TASK REQUIREMENTS -> As an exercise, copy out the entries exactly as written.

STORED DATA ->

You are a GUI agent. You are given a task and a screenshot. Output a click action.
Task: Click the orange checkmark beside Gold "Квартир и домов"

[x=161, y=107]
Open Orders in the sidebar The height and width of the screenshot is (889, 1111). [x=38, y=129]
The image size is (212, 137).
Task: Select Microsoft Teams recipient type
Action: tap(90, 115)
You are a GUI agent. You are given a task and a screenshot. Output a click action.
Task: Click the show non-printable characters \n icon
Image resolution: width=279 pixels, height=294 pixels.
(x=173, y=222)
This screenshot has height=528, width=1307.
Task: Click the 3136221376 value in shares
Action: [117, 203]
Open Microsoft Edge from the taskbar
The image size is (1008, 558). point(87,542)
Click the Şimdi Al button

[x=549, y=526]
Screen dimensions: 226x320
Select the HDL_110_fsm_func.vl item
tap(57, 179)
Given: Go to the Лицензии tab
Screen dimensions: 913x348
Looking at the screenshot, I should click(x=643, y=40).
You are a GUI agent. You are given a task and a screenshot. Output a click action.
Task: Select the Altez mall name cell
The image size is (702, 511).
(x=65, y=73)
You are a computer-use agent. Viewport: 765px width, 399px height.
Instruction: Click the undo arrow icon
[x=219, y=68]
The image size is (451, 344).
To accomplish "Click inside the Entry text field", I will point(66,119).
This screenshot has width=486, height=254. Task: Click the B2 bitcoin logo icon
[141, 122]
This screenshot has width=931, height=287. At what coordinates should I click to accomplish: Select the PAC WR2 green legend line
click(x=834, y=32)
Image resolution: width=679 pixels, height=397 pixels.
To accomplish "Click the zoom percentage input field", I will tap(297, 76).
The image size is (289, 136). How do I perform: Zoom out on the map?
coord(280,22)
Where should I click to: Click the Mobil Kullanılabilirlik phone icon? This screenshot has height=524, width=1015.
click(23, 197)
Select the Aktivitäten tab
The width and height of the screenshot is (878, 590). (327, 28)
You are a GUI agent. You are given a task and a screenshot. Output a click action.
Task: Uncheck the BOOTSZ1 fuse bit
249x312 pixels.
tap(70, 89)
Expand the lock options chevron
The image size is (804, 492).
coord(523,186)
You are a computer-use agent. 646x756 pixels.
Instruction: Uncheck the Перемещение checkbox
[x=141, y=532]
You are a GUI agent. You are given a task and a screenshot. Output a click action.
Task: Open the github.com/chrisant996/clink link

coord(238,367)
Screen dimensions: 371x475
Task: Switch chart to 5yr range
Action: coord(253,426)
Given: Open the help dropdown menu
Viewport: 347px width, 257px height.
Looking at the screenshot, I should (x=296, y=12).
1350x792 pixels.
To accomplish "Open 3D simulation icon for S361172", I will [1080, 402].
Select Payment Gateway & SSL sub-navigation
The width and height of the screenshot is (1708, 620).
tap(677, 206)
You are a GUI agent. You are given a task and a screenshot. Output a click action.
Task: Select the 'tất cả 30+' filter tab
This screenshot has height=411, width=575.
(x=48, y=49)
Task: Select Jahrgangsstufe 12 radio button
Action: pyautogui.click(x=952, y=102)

SOLUTION TO THIS PROBLEM ->
You are a GUI agent. You are given a task and a screenshot. Output a click action.
Task: Click the orange checkmark beside Gold "Квартир и домов"

[x=161, y=107]
Open Orders in the sidebar The height and width of the screenshot is (889, 1111). [x=38, y=129]
The image size is (212, 137).
Task: Select Microsoft Teams recipient type
Action: tap(90, 115)
You are a GUI agent. You are given a task and a screenshot. Output a click action.
Task: Click the show non-printable characters \n icon
Image resolution: width=279 pixels, height=294 pixels.
(x=173, y=222)
This screenshot has height=528, width=1307.
Task: Click the 3136221376 value in shares
Action: [117, 203]
Open Microsoft Edge from the taskbar
The image size is (1008, 558). point(87,542)
Click the Şimdi Al button

[x=549, y=526]
Screen dimensions: 226x320
Select the HDL_110_fsm_func.vl item
tap(57, 179)
Given: Go to the Лицензии tab
Screen dimensions: 913x348
Looking at the screenshot, I should click(x=643, y=40).
You are a GUI agent. You are given a task and a screenshot. Output a click action.
Task: Select the Altez mall name cell
The image size is (702, 511).
(x=65, y=73)
You are a computer-use agent. Viewport: 765px width, 399px height.
Instruction: Click the undo arrow icon
[x=219, y=68]
The image size is (451, 344).
To accomplish "Click inside the Entry text field", I will point(66,119).
This screenshot has width=486, height=254. Task: Click the B2 bitcoin logo icon
[141, 122]
This screenshot has width=931, height=287. At what coordinates should I click to accomplish: Select the PAC WR2 green legend line
click(x=834, y=32)
Image resolution: width=679 pixels, height=397 pixels.
To accomplish "Click the zoom percentage input field", I will tap(297, 76).
The image size is (289, 136). How do I perform: Zoom out on the map?
coord(280,22)
Where should I click to: Click the Mobil Kullanılabilirlik phone icon? This screenshot has height=524, width=1015.
click(23, 197)
Select the Aktivitäten tab
The width and height of the screenshot is (878, 590). (327, 28)
You are a GUI agent. You are given a task and a screenshot. Output a click action.
Task: Uncheck the BOOTSZ1 fuse bit
249x312 pixels.
tap(70, 89)
Expand the lock options chevron
The image size is (804, 492).
coord(523,186)
You are a computer-use agent. 646x756 pixels.
Instruction: Uncheck the Перемещение checkbox
[x=141, y=532]
You are a GUI agent. You are given a task and a screenshot. Output a click action.
Task: Open the github.com/chrisant996/clink link

coord(238,367)
Screen dimensions: 371x475
Task: Switch chart to 5yr range
Action: coord(253,426)
Given: Open the help dropdown menu
Viewport: 347px width, 257px height.
Looking at the screenshot, I should (x=296, y=12).
1350x792 pixels.
To accomplish "Open 3D simulation icon for S361172", I will [1080, 402].
Select Payment Gateway & SSL sub-navigation
The width and height of the screenshot is (1708, 620).
tap(677, 206)
You are a GUI agent. You are given a task and a screenshot. Output a click action.
Task: Select the 'tất cả 30+' filter tab
This screenshot has height=411, width=575.
(x=48, y=49)
Task: Select Jahrgangsstufe 12 radio button
Action: pyautogui.click(x=952, y=102)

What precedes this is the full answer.